Imam Syafi’i berkata: Begitu juga zakat tidak boleh diberikan kepada istri yang nafkahnya dijamin oleh suaminya.
Imam Syafi’i berkata: Apabila seseorang mempunyai istri, anak yang sudah baligh atau bapak, dan mereka mempunyai utang kemudian mereka mendapat cacat tubuh yang permanen sehingga sangat membutuhkan bantuan, maka dalam halini ia boleh memberikan kepada mereka harta zakatnya yang merupakan bagian dari para gharim atau ibnu sabil.
Imam Syafi’i berkata: Seseorang boleh memberikan zakatnya kepada bapaknya, kakeknya, ibunya, neneknya atau anaknya yang sudah baligh dan mereka tidak cacat tubuh (lumpuh) apabila mereka hendak bermusafir (hendak menempuh perjalanan jauh), karena dalam keadaan seperti ini ia tidak menanggung nafkah yang dibutuhkan oleh mereka.
Imam Syafi’i berkata: Adapun keluarga Nabi Muhammad SAW yang mendapat bagian 1/5 (dari harta rampasan perang) sebagai ganti dari zakat, maka mereka tidak boleh diberi harta zakat sedikit pun. Yang dimaksud dengan keluarga Nabi Muhammad SAW yang diharamkan mendapat harta zakat adalah orang-orang yang berhak mendapatkan 1/5 dari harta rampasan perang, yaitu orang-orang yang berada di Syi’ib (daerah) yang ditinggali oleh keturunan Bani Hasyim dan Bani Muthalib. Tapi yang diharamkan untuk keluarga Nabi Muhammad SAW hanyalah zakat atau sedekah yang wajib. Adapun sedekah sunah tidak diharamkan kepada keluargaNabi Muhammad SAW.

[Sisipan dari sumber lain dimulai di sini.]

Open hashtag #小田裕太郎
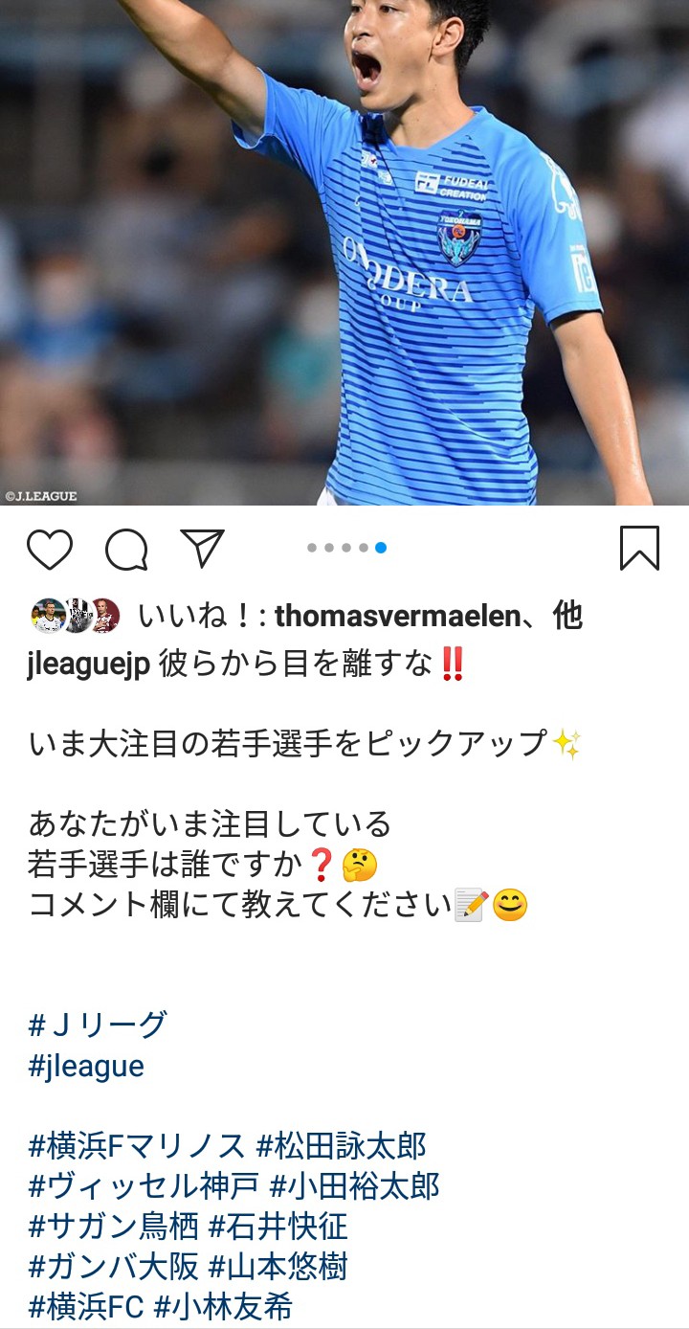689x1329 pixels. (355, 1186)
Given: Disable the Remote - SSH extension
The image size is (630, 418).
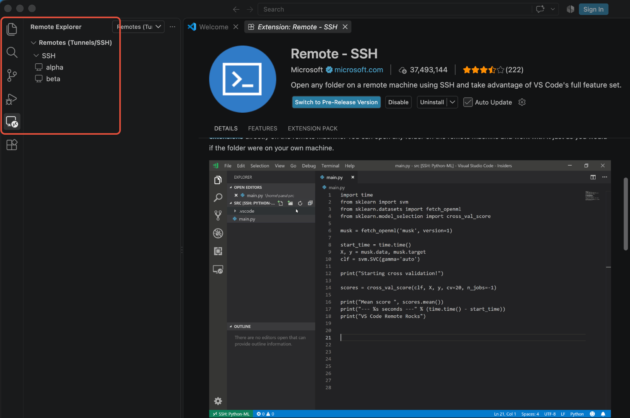Looking at the screenshot, I should tap(398, 102).
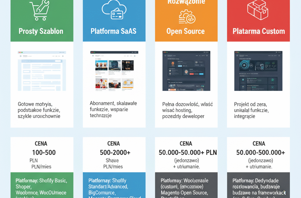The height and width of the screenshot is (198, 301).
Task: Open the Open Source dark dashboard thumbnail
Action: pos(186,71)
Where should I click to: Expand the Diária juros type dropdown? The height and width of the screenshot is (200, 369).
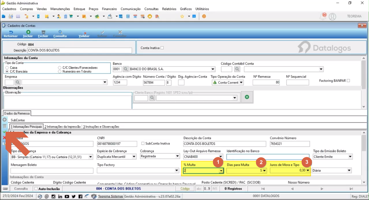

Imam Syafi’i berkata: Ali dan Fathimah pernah bersedekah kepada Bani Hasyim dan Bani Muthalib dengan harta mereka berdua, dan sedekah ini adalah sedekah sunah (bukan zakat wajib).
Imam Syafi’i berkata: Yang dimaksud dengan orang fakir adalah orang yang tidak mempunyai usaha dan harta. Sedangkan yang dimaksud dengan orang miskin adalah orang yang mempunyai sesuatu (usaha atau harta) tapi tidak mencukupi kebutuhannya sehari-hari.